### The problem
Copy the text on the first year of aerial scouting reports from "That feedback drove" up to and including "have started there.".

### Document extract
--- START ---

What We Got Wrong in Year One
The first version of our reports was too detailed. We were delivering full NDRE gradient maps, raw band composite images, and multi-spectral index outputs — material that remote sensing specialists find genuinely useful and that most working agronomists find overwhelming when they're already managing a full client load. The feedback from agronomists in our first operating season was consistent: the report required interpretation work they didn't have bandwidth for.
That feedback drove a significant redesign. The current report leads with a single-page zone summary: acreage flagged by issue type, GPS coordinates, and plain-language field location descriptions ("northwest quadrant, 45 acres, nitrogen stress probability high — recommend ground verification near the field's tile outlet drain"). Spectral detail is an appendix for those who want it. The redesign was the right call, and we should have started there.
We also underestimated the grower education component. A grower receiving an aerial scouting report for the first time, seeing that two of their fields show nitrogen stress flags, and not having a clear picture of what action that warrants — that's an onboarding gap we had to address after the fact. Building the "here's how to use what we're telling you" conversation into the product from the start would have saved us awkward follow-up calls in the first season.

--- END ---

### Given data
--- START ---

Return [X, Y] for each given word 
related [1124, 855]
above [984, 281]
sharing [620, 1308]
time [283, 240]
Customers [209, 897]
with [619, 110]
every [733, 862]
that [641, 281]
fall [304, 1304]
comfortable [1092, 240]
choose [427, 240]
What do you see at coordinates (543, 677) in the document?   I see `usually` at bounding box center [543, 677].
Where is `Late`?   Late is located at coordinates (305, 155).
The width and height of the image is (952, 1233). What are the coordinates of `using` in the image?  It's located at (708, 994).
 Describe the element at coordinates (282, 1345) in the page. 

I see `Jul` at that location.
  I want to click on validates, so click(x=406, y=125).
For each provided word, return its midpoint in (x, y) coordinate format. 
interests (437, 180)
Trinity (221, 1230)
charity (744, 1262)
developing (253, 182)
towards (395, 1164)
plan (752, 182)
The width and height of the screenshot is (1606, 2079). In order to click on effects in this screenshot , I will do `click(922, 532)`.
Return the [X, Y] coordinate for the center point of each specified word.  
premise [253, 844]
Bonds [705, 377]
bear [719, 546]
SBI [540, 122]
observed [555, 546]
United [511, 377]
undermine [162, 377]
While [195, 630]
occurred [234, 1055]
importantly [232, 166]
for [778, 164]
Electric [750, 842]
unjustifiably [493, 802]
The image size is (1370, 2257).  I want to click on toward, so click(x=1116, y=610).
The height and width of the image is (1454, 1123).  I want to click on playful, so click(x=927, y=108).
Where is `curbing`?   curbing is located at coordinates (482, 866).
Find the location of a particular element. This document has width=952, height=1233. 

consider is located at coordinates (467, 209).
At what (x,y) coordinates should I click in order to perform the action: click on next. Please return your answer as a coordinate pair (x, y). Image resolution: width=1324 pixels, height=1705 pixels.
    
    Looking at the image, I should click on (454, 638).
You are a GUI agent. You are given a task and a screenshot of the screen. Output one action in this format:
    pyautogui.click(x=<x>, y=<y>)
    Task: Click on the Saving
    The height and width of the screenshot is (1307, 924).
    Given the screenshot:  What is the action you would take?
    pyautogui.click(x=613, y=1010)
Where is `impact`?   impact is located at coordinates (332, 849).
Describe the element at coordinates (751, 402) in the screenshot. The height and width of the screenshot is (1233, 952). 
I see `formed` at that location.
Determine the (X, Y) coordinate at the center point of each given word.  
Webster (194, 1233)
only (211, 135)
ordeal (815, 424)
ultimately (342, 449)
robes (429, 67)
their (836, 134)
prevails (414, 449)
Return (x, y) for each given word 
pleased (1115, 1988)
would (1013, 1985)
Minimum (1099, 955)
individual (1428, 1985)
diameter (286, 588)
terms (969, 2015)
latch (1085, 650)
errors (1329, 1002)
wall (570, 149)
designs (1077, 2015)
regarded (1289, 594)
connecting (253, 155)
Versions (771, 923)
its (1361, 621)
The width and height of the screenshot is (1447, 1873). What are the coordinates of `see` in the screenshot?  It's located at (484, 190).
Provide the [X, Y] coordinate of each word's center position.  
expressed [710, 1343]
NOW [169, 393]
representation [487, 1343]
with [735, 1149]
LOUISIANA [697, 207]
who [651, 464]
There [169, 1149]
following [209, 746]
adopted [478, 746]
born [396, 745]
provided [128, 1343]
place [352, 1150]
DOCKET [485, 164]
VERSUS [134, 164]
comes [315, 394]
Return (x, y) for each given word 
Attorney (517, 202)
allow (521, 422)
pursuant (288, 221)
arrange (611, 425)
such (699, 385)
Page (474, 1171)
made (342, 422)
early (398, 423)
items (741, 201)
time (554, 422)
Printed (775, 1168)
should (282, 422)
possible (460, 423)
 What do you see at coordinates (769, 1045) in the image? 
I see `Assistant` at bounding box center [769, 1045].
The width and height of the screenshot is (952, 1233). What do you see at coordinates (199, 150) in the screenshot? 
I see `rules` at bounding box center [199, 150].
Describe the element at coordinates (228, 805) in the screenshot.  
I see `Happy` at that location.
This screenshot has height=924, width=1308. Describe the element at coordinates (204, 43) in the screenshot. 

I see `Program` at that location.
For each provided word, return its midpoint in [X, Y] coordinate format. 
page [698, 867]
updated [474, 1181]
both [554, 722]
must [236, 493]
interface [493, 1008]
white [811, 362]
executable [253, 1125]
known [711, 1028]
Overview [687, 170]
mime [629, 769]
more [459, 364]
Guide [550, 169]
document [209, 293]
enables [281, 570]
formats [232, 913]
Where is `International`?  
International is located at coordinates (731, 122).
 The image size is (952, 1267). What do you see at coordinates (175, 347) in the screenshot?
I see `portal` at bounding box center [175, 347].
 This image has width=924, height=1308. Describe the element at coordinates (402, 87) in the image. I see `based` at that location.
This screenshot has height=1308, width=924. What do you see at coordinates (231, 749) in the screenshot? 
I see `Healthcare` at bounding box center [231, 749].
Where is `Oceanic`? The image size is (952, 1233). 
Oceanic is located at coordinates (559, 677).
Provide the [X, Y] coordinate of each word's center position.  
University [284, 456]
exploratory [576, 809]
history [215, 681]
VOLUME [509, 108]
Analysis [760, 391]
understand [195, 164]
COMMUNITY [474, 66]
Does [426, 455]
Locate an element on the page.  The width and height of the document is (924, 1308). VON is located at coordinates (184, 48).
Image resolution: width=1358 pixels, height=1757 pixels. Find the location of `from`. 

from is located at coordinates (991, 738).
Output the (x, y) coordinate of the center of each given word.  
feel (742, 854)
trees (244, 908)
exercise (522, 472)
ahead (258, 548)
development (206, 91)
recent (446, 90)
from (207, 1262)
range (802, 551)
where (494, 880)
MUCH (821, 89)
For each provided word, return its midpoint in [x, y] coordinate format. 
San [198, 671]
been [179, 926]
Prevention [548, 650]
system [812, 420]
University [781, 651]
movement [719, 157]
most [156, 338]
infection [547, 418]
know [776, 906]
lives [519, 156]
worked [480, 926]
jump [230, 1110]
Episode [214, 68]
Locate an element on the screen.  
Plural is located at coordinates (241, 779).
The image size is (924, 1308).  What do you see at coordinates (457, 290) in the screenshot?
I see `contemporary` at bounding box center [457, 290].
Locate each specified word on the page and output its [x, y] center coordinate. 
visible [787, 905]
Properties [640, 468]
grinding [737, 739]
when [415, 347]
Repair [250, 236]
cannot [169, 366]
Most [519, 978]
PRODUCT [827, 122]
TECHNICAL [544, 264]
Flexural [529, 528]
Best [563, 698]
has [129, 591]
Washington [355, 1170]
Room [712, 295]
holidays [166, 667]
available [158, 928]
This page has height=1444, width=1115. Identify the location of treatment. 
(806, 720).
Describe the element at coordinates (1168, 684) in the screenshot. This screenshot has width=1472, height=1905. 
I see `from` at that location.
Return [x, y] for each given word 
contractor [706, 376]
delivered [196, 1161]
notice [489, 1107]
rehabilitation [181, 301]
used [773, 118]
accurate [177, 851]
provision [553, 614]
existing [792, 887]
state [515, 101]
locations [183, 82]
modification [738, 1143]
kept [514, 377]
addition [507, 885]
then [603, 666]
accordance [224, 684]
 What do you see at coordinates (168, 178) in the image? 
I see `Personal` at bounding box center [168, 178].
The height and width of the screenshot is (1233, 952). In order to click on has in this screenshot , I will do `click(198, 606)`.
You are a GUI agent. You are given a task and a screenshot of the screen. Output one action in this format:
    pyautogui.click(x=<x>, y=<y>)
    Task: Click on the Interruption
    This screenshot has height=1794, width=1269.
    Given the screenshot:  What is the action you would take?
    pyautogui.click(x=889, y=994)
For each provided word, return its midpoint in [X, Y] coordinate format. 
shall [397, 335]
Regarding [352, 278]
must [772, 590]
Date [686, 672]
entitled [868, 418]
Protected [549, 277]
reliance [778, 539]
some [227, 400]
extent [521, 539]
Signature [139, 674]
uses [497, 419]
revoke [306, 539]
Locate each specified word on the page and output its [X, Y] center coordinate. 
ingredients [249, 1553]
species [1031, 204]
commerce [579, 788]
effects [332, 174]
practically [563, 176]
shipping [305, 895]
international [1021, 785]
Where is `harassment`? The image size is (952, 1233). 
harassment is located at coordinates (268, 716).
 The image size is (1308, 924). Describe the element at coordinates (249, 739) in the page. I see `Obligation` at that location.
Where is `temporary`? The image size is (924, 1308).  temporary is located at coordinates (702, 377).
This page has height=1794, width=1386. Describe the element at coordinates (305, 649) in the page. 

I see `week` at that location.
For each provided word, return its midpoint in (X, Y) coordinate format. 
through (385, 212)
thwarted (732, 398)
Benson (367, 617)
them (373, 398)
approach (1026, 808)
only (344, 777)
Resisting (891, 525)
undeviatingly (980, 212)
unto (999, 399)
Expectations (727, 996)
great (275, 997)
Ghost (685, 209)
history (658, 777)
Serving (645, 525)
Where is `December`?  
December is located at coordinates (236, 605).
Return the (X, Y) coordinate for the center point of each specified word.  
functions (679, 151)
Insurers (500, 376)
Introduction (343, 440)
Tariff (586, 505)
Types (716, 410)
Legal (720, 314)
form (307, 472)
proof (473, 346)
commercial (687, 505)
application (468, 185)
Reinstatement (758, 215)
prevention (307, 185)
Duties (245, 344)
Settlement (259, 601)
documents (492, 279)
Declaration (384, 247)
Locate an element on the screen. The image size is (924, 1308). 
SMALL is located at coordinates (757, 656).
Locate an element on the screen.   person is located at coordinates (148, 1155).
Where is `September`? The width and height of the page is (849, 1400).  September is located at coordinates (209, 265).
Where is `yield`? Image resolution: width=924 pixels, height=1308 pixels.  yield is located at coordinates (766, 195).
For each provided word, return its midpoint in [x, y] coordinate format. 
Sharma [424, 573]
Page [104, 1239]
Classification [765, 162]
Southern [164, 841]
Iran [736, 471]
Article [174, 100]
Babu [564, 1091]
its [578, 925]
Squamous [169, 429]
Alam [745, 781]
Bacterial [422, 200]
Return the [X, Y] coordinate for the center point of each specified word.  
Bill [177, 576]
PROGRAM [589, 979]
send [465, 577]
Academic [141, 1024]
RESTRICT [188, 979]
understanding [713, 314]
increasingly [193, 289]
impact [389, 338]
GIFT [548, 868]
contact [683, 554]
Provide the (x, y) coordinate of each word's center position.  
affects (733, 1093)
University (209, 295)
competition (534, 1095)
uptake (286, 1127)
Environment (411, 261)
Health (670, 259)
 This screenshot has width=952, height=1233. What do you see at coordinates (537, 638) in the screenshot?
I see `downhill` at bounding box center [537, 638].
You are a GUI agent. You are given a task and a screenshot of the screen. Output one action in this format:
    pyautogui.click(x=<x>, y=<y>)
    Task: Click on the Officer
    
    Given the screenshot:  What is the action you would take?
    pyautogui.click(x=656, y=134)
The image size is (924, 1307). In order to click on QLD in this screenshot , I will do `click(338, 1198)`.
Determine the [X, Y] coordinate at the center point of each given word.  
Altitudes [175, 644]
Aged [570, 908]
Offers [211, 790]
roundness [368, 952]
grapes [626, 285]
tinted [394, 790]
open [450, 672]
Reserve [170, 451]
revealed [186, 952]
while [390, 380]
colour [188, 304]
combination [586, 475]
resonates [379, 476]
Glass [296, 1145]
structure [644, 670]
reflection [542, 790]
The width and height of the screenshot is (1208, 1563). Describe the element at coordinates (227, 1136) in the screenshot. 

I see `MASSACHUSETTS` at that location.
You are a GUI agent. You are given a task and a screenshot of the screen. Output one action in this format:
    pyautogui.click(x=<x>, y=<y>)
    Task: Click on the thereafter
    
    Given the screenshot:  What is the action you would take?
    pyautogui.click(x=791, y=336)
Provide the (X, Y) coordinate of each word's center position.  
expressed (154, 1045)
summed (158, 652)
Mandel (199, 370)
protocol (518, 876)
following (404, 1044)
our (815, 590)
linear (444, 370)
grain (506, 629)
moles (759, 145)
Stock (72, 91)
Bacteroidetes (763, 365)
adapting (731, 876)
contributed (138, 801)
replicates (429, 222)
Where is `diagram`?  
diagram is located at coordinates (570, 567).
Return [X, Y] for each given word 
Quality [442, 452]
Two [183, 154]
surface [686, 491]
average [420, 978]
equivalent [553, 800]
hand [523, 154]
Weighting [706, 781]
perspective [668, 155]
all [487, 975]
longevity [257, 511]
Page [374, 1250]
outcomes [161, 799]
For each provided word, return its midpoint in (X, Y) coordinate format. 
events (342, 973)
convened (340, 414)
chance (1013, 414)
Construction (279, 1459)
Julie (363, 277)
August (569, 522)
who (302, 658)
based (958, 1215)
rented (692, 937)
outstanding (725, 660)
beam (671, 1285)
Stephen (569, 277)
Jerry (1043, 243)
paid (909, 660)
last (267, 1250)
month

--- END ---

### Expected answer
That feedback drove a significant redesign. The current report leads with a single-page zone summary: acreage flagged by issue type, GPS coordinates, and plain-language field location descriptions ("northwest quadrant, 45 acres, nitrogen stress probability high — recommend ground verification near the field's tile outlet drain"). Spectral detail is an appendix for those who want it. The redesign was the right call, and we should have started there.